As British Prime Minister Theresa May is facing a new attempt by a cross-party group of MPs to prevent a no-deal Brexit and enable parliament to force ministers to seek a delay if there is no deal in place, we believe that the UK Parliament must make one last-minute effort to find common ground on the withdrawal agreement to avoid a hard Brexit.
Luca Jahier, President of the EESC, said “if it is difficult to quantify the consequences of Brexit, we all know that it will lead to a lose-lose situation for all parties involved.
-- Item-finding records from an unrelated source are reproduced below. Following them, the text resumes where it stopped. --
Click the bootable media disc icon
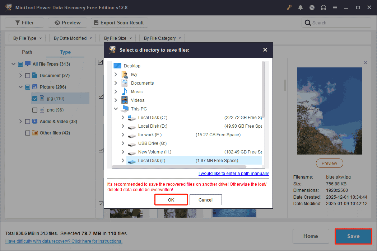The image size is (377, 251). [312, 7]
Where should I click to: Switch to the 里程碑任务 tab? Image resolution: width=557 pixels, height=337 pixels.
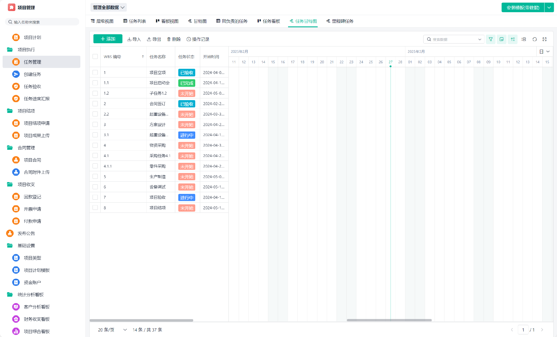coord(340,21)

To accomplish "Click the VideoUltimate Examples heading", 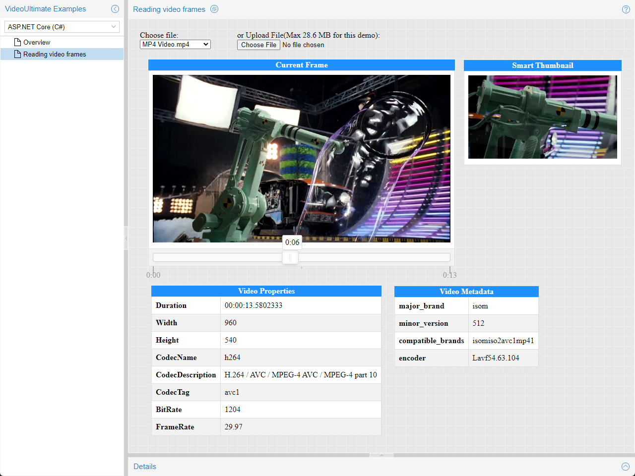I will pyautogui.click(x=45, y=9).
It is essential to avoid a hard Brexit as it will have an unpredictable long-term impact on trade and jobs and therefore on peoples' livelihood thereby putting economic and political stability at risk.”
With just 45 days to go before Brexit happens, civil society organisations are extremely concerned that the UK and the EU seem to be far from finding an agreement for an orderly withdrawal.
The EESC supports the position taken by the European Council that the withdrawal agreement agreed between the EU and Theresa May is the best deal possible as it gives the UK a chance for an orderly withdrawal whilst safeguarding the core principles of the EU and the integrity of the Single Market.
Stefano Mallia, President of the EESC Brexit Committee said that “now it is up to the UK to find an approach which commands the necessary support within Parliament. The EU cannot be expected to compromise its core values. Every additional day of uncertainty is an additional day which threatens jobs.”
The EESC has held various meetings with the EU’s Brexit chief negotiator, Michel Barnier, whose work and dedication for a win-win deal was warmly saluted in our last plenary session in January. We have also set in motion preparations to establish a structured dialogue with the UK’s civil society as soon as Brexit comes into force.
EESC President Jahier said “More than 40 years of close EU-UK relations simply cannot be thrown away. We need to build on this vast experience to ensure that we have a strong relationship with the UK as a special partner in the post-Brexit era.”